Posted Oct 19, 2015 8.2k views Python Frameworks Python Ubuntu


Python is an excellent language for web programming due to its flexibility and high-level functionality. Web frameworks can make programming web applications much simpler because they connect many of the components necessary for a robust web interface.

While some web frameworks attempt to provide everything, others try to stay out of the way while taking care of the important, difficult to implement issues. Bottle is a Python framework that falls into the second category. It is extremely lightweight, but also makes it easy to develop applications quickly.

In this guide, we will cover how to set up and use Bottle to create simple web applications on a Ubuntu 14.04 server.


Before you begin this guide you'll need the following:

  • A Ubuntu 14.04 Droplet
  • A working knowledge of how to edit text files from the command line
  • A sudo user

Step 1 — Install a Virtual Environment for Python

Python, the programming language that Bottle is built for, comes installed on Ubuntu by default.

We will install the python-virtualenv package to isolate our Python project from the system's Python environment. The virtualenv software allows us to create a separate, contained environment for our Python projects that will not affect the entire OS.

Update your package lists:

  • sudo apt-get update

Install python-virtualenv from the repositories:

  • sudo apt-get install python-virtualenv

We are going to create a projects folder in our home directory, and then create a virtual environment within this folder:

  • mkdir ~/projects
  • cd ~/projects
  • virtualenv --no-site-packages venv

This creates a directory called venv within the projects directory. It installs some Python utilities within this folder and created a directory structure to install additional tools.

Step 2 — Activate the Virtual Environment for Python

We must activate the virtual environment before beginning to work on our project:

  • source venv/bin/activate

The command prompt will change to reflect the fact that we are operating in a virtual environment now.

If you need to reconnect later, make sure you activate the environment again with these commands:

  • cd ~/projects
  • source venv/bin/activate

If you need to exit the virtual environment, you can type this at any time:

  • deactivate

Do not deactivate your virtual environment at this point.

Step 3 — Install Bottle

One of the tools that the virtualenv program installed was pip.

This tool allows us to easily install Python packages from the Python package index, an online repository.

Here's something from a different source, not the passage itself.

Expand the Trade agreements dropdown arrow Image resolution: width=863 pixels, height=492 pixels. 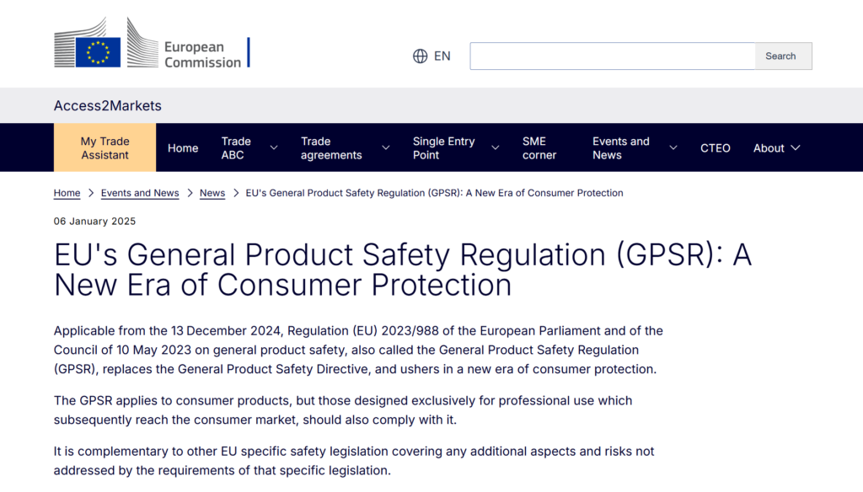click(x=386, y=148)
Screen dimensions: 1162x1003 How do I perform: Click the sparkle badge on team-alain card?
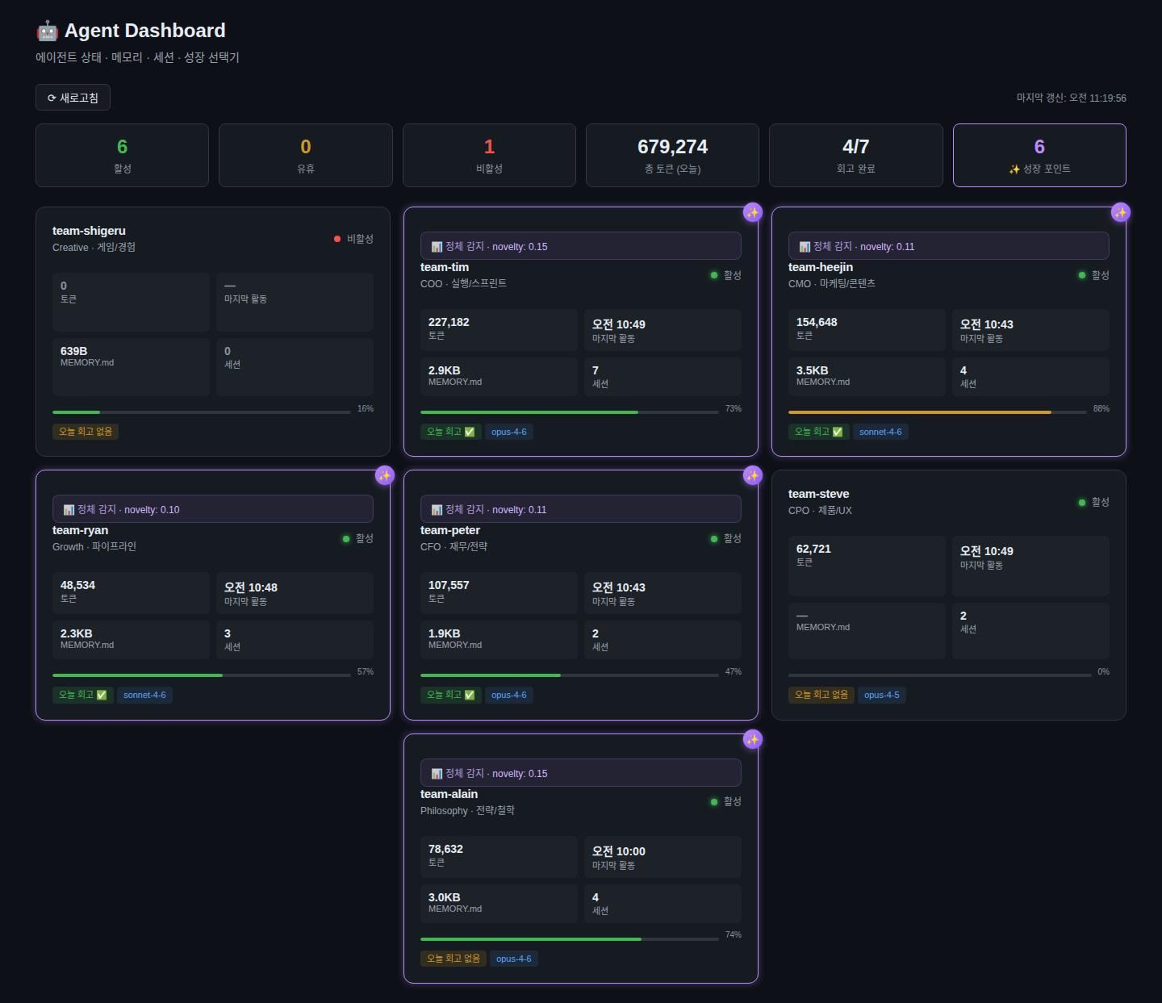752,739
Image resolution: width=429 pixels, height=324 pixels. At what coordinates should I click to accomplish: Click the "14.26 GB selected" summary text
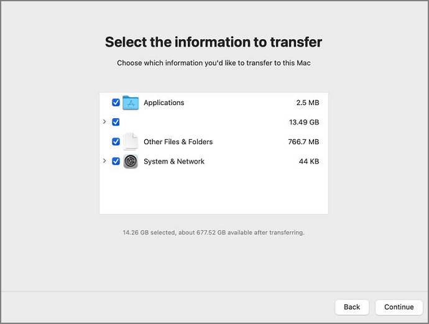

If we want to search for Python packages that have to do with Bottle, we can run:

  • pip search bottle

We will start by installing the Bottle package:

  • pip install bottle

After the process completes, we should have the ability to use the Bottle framework within our applications.

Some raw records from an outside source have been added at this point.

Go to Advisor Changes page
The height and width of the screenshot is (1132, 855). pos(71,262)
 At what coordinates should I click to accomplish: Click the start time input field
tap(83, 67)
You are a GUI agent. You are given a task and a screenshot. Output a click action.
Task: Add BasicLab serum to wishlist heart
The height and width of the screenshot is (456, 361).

Step 4 — Create Your First Bottle Application

Bottle, like most frameworks, implements a version of the MVC software pattern. MVC stands for model, view, and controller, and it describes a decision to separate the different functions of a user interface.

The model is a representation of a set of data and is responsible for storing, querying, and updating data. The view describes how information should be rendered to the user. It is used to format and control the presentation of data. The controller is the main processing center of the app, which decides how to respond to user requests.

Bottle applications can be incredibly simple. In their most bare form, they can implement all of these components within a single file. We will create a "hello world" application to show how this is done.

With your favorite text editor, create a Python application called hello.py:

  • nano ~/projects/hello.py

We'll show you each line one a time, and include the final file at the end of this section.

Within this file, the first line we will add imports some functionality from the Bottle package. This will allow us to use the framework tools within our application:

from bottle import route, run

This line tells our program that we want to import the route and run modules from the Bottle package.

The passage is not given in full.